INPUT FOR THIS TASK: Begin

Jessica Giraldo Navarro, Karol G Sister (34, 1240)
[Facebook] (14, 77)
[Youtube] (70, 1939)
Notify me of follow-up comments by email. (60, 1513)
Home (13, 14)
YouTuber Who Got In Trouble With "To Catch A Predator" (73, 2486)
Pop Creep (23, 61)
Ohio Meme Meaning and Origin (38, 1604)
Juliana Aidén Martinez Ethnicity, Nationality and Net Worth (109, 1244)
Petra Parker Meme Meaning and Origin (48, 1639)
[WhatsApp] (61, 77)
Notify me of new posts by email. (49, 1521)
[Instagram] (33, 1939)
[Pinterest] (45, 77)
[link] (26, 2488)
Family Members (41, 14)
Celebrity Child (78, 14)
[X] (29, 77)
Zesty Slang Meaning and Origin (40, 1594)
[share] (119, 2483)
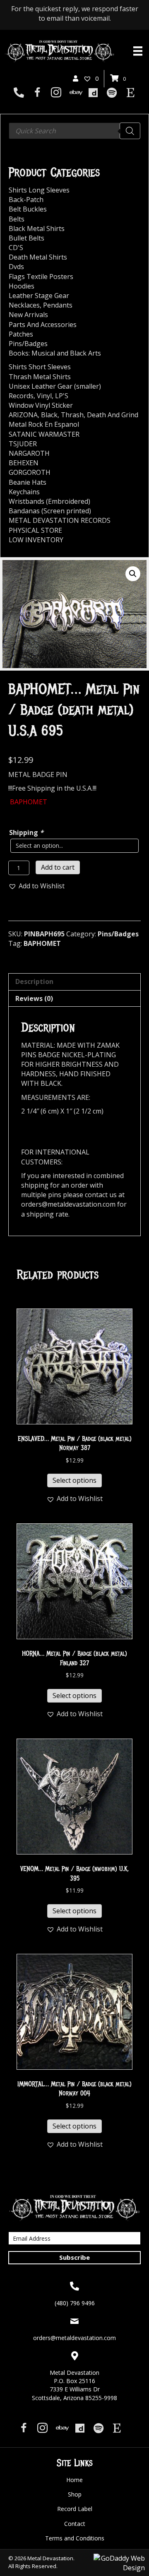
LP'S (61, 395)
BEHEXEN (23, 462)
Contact (74, 2524)
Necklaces (24, 305)
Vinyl (44, 395)
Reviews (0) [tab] (34, 998)
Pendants (57, 305)
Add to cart (57, 867)
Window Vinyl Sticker (41, 405)
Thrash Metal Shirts (40, 376)
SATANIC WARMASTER (44, 434)
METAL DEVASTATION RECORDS (60, 520)
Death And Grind (112, 414)
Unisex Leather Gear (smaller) (55, 386)
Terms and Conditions (74, 2538)
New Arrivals (28, 314)
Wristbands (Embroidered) (49, 501)
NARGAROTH (29, 453)
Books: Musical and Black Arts (55, 353)
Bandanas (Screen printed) (50, 510)
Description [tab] (34, 981)
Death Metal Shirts (38, 257)
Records (21, 395)
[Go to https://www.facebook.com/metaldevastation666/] (37, 93)
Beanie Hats (27, 482)
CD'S (16, 247)
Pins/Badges (118, 933)
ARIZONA (23, 414)
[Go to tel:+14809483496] (19, 93)
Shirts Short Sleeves (40, 366)
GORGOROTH (29, 472)
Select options (74, 1480)
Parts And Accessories (43, 324)
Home (74, 2480)
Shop (75, 2494)
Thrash (72, 414)
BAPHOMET (42, 943)
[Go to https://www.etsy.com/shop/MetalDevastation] (130, 93)
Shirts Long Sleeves (39, 190)
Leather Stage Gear (39, 295)
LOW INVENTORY (36, 539)
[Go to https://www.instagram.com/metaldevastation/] (56, 93)
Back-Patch (26, 199)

INPUT FOR THIS TASK: End

PROBLEM DETAILS ▸
Write out the lines from the line with "[X] (29, 77)" through the end of the records exactly; do not include pictures or any other lines.

FINISHED EXERCISE ▸
[X] (29, 77)
Zesty Slang Meaning and Origin (40, 1594)
[share] (119, 2483)
LP'S (61, 395)
BEHEXEN (23, 462)
Contact (74, 2524)
Necklaces (24, 305)
Vinyl (44, 395)
Reviews (0) [tab] (34, 998)
Pendants (57, 305)
Add to cart (57, 867)
Window Vinyl Sticker (41, 405)
Thrash Metal Shirts (40, 376)
SATANIC WARMASTER (44, 434)
METAL DEVASTATION RECORDS (60, 520)
Death And Grind (112, 414)
Unisex Leather Gear (smaller) (55, 386)
Terms and Conditions (74, 2538)
New Arrivals (28, 314)
Wristbands (Embroidered) (49, 501)
NARGAROTH (29, 453)
Books: Musical and Black Arts (55, 353)
Bandanas (Screen printed) (50, 510)
Description [tab] (34, 981)
Death Metal Shirts (38, 257)
Records (21, 395)
[Go to https://www.facebook.com/metaldevastation666/] (37, 93)
Beanie Hats (27, 482)
CD'S (16, 247)
Pins/Badges (118, 933)
ARIZONA (23, 414)
[Go to tel:+14809483496] (19, 93)
Shirts Short Sleeves (40, 366)
GORGOROTH (29, 472)
Select options (74, 1480)
Parts And Accessories (43, 324)
Home (74, 2480)
Shop (75, 2494)
Thrash (72, 414)
BAPHOMET (42, 943)
[Go to https://www.etsy.com/shop/MetalDevastation] (130, 93)
Shirts Long Sleeves (39, 190)
Leather Stage Gear (39, 295)
LOW INVENTORY (36, 539)
[Go to https://www.instagram.com/metaldevastation/] (56, 93)
Back-Patch (26, 199)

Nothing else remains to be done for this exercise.